• [EXERCISE BRIEF]: Repeat each entry in full, exactly.

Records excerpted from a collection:
━━━━
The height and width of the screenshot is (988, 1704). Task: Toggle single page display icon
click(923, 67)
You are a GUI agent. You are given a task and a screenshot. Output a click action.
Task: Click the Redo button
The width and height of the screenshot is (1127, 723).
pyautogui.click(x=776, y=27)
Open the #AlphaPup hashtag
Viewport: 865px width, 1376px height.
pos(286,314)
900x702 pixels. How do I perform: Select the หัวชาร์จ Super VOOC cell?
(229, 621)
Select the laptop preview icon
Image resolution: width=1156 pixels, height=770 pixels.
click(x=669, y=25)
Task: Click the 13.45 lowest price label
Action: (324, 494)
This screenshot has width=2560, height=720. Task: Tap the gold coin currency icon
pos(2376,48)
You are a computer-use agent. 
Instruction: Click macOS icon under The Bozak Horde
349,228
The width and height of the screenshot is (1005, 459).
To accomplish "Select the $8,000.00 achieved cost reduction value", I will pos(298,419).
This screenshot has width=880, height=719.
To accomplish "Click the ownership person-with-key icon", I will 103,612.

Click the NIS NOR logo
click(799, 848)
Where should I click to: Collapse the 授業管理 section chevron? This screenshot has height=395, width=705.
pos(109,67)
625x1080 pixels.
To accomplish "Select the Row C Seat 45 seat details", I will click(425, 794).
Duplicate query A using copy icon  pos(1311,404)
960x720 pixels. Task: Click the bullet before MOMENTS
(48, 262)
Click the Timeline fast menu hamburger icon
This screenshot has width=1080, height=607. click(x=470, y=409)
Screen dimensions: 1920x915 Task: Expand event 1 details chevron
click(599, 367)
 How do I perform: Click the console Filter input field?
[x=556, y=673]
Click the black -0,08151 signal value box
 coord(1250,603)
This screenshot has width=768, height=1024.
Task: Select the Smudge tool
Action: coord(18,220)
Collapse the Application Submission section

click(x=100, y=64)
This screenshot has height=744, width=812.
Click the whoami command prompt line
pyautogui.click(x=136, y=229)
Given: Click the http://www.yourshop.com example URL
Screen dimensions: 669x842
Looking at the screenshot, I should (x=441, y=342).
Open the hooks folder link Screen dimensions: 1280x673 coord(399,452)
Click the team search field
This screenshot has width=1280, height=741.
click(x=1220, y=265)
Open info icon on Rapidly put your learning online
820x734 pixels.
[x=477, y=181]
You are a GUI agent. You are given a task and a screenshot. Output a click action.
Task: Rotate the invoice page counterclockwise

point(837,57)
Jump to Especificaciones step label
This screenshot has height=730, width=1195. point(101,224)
━━━━
• [SOLUTION FOR THIS PROBLEM]:
The height and width of the screenshot is (988, 1704). Task: Toggle single page display icon
click(923, 67)
You are a GUI agent. You are given a task and a screenshot. Output a click action.
Task: Click the Redo button
The width and height of the screenshot is (1127, 723).
pyautogui.click(x=776, y=27)
Open the #AlphaPup hashtag
Viewport: 865px width, 1376px height.
pos(286,314)
900x702 pixels. How do I perform: Select the หัวชาร์จ Super VOOC cell?
(229, 621)
Select the laptop preview icon
Image resolution: width=1156 pixels, height=770 pixels.
click(x=669, y=25)
Task: Click the 13.45 lowest price label
Action: (324, 494)
This screenshot has width=2560, height=720. Task: Tap the gold coin currency icon
pos(2376,48)
You are a computer-use agent. 
Instruction: Click macOS icon under The Bozak Horde
349,228
The width and height of the screenshot is (1005, 459).
To accomplish "Select the $8,000.00 achieved cost reduction value", I will pos(298,419).
This screenshot has width=880, height=719.
To accomplish "Click the ownership person-with-key icon", I will 103,612.

Click the NIS NOR logo
click(799, 848)
Where should I click to: Collapse the 授業管理 section chevron? This screenshot has height=395, width=705.
pos(109,67)
625x1080 pixels.
To accomplish "Select the Row C Seat 45 seat details", I will click(425, 794).
Duplicate query A using copy icon  pos(1311,404)
960x720 pixels. Task: Click the bullet before MOMENTS
(48, 262)
Click the Timeline fast menu hamburger icon
This screenshot has width=1080, height=607. click(x=470, y=409)
Screen dimensions: 1920x915 Task: Expand event 1 details chevron
click(599, 367)
 How do I perform: Click the console Filter input field?
[x=556, y=673]
Click the black -0,08151 signal value box
 coord(1250,603)
This screenshot has width=768, height=1024.
Task: Select the Smudge tool
Action: coord(18,220)
Collapse the Application Submission section

click(x=100, y=64)
This screenshot has height=744, width=812.
Click the whoami command prompt line
pyautogui.click(x=136, y=229)
Given: Click the http://www.yourshop.com example URL
Screen dimensions: 669x842
Looking at the screenshot, I should (x=441, y=342).
Open the hooks folder link Screen dimensions: 1280x673 coord(399,452)
Click the team search field
This screenshot has width=1280, height=741.
click(x=1220, y=265)
Open info icon on Rapidly put your learning online
820x734 pixels.
[x=477, y=181]
You are a GUI agent. You are given a task and a screenshot. Output a click action.
Task: Rotate the invoice page counterclockwise

point(837,57)
Jump to Especificaciones step label
This screenshot has height=730, width=1195. point(101,224)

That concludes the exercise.